Susan Matthews is the mother of Alfie Meadows, who was seriously injured on the student demonstration on 9th December, and who has recently been charged for violent disorder. This article is her contribution to Springtime: The New Student Rebellions.

Since 9 December, when my son was injured at the student protests in London, I have been haunted by a print by William Blake known as ‘Albion Rose’. It is one of those images that are too familiar, too clicheÃÅd even, to see properly – forever owned by the 1960s. Although created in the 1790s, it was inscribed by Blake with the date 1780, the year in which rioting mobs ruled London for a week, burned down prisons and threatened the Bank of England. For most contemporary observers, the Gordon Riots of 1780 were an ugly outbreak of fanaticism, a horror best swiftly forgotten. Yet Blake’s image is strangely exultant, a collective figure of the nation (or the world) reborn.

Since 9 December, I’ve been contacted by people I would never otherwise have met. Parents tell me of their pride in their children’s commitment to defending education. Activists write to warn of the difficult road to psychological recovery. Political economists have shared their analysis of the government’s destructive project. Some, as well, reveal their scepticism. One such was the fellow academic concerned that many of the protesters were not themselves affected by the cuts – to him, a sign of bad faith. Unbuttoned by the anonymity of the web, others pour scorn on the middle-class protester – drawn to the melee, perhaps, by the buzz of chaotic energy; or worse, unwilling to fund bursaries for the poor.

For some, it is hard to see protest as anything other than a collective outbreak of madness. For too long the educated few have imagined themselves as standing against the forces of unreason embodied in the mob. This story is well told in Adam Curtis’s BBC series, The Century of the Self, or in John Carey’s 1992 account of the snobberies underlying modernist aesthetics in The Intellectuals and the Masses. Exactly this fear emerged in David Cameron’s response to the student protest in which my son was injured. So careful up to that point to appear the voice of consensus and compassion, Cameron now took sides: it was ‘us’ against ‘them’. Protesters had behaved in an ‘absolutely feral way’ and violence (he claimed) pervaded the protest.

Like Cameron I am a product of Oxford, but unlike him I have a wider experience of education, having taught for twenty years in a post-1992 university. I know that educational excellence is not the preserve of elite institutions. In the marketing of universities, students are encouraged to choose according to facilities or reputation or glossy advertisements. Working in a university, I would instead choose according to evidence. My son chose to study at the leading department for the study of modern European philosophy, which was at Middlesex, a post-1992 university. His department was closed because it offered a high staff-to-student ratio and a large proportion of postgraduate students: the kind of educational experience that is normal for Russell Group students.

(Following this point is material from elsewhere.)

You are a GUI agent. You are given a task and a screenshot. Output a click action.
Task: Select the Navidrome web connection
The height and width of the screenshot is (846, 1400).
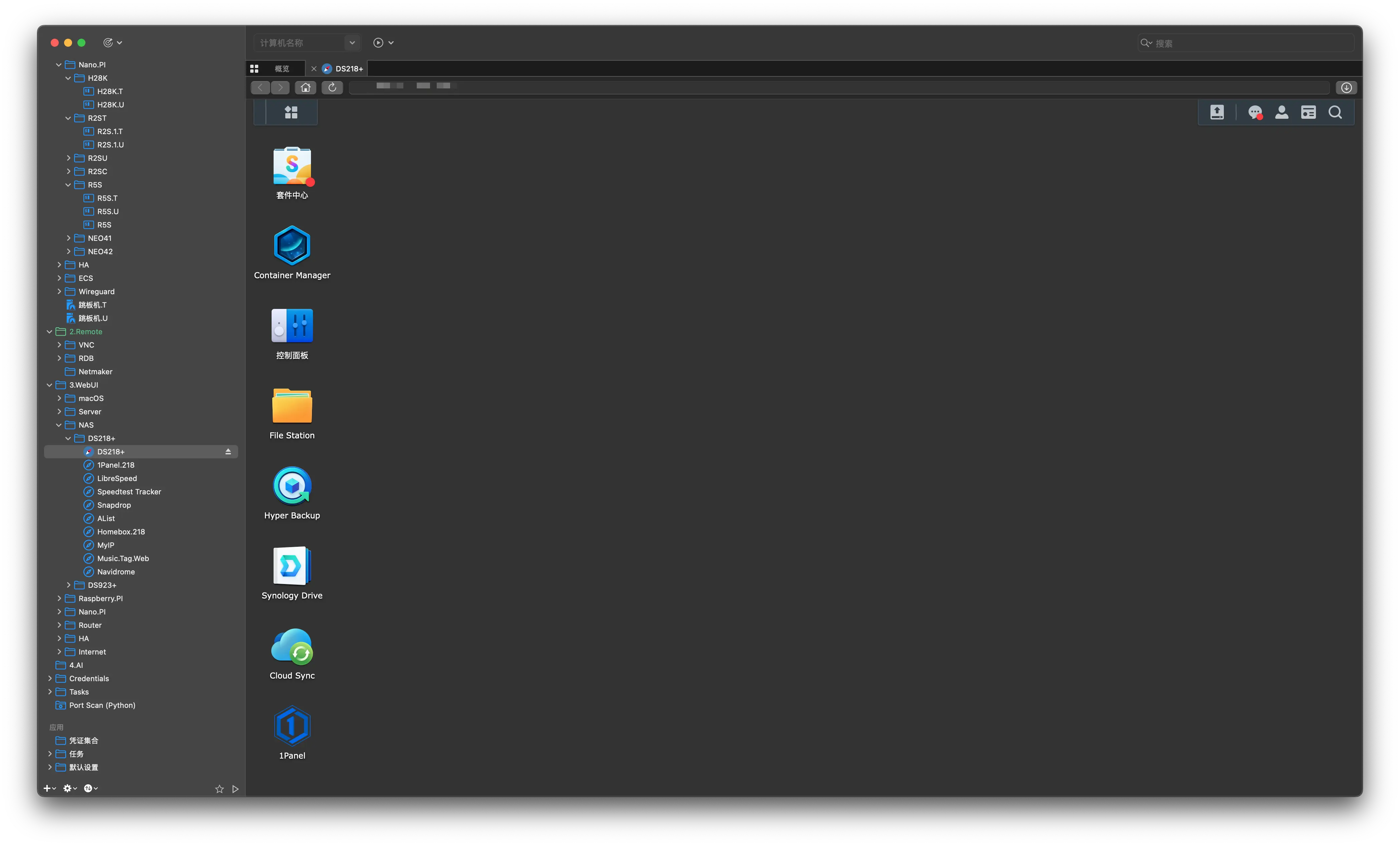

Walking to Parliament Square on 9 December I felt out of place, and wondered whether to stop off at Tate Britain instead. But the collective punishment of ‘kettling’ makes no distinctions among protestors. My loyalty is to those who waited: cold, fearful, angry and baffled at the apparent determination of the police to provoke. It is the voice of the protestors that demonstrates logic, cutting through the smokescreen of ‘reform’. I am moved that so many of the protestors will not themselves be hit by the hike in fees or the loss of EMA. To doubt the possibility of altruism is to imagine a bleak future.

Since 9 December I see Blake’s hackneyed image in a new way. Blake witnessed the riots; he was caught up inadvertently in the mob. Being there, he must have seen things that contemporary accounts did not record. The images that stay with me from the student protests are not those of the violence splashed over the front pages (which I did not myself witness) or of ‘victims’ injured and beaten (though I sat by the bedside of my son). Instead, what I remember is the determination of a varied group of people to resist unfair treatment, to question a false narrative of necessity, and to protect the fragile gains of decades of expansion of higher education.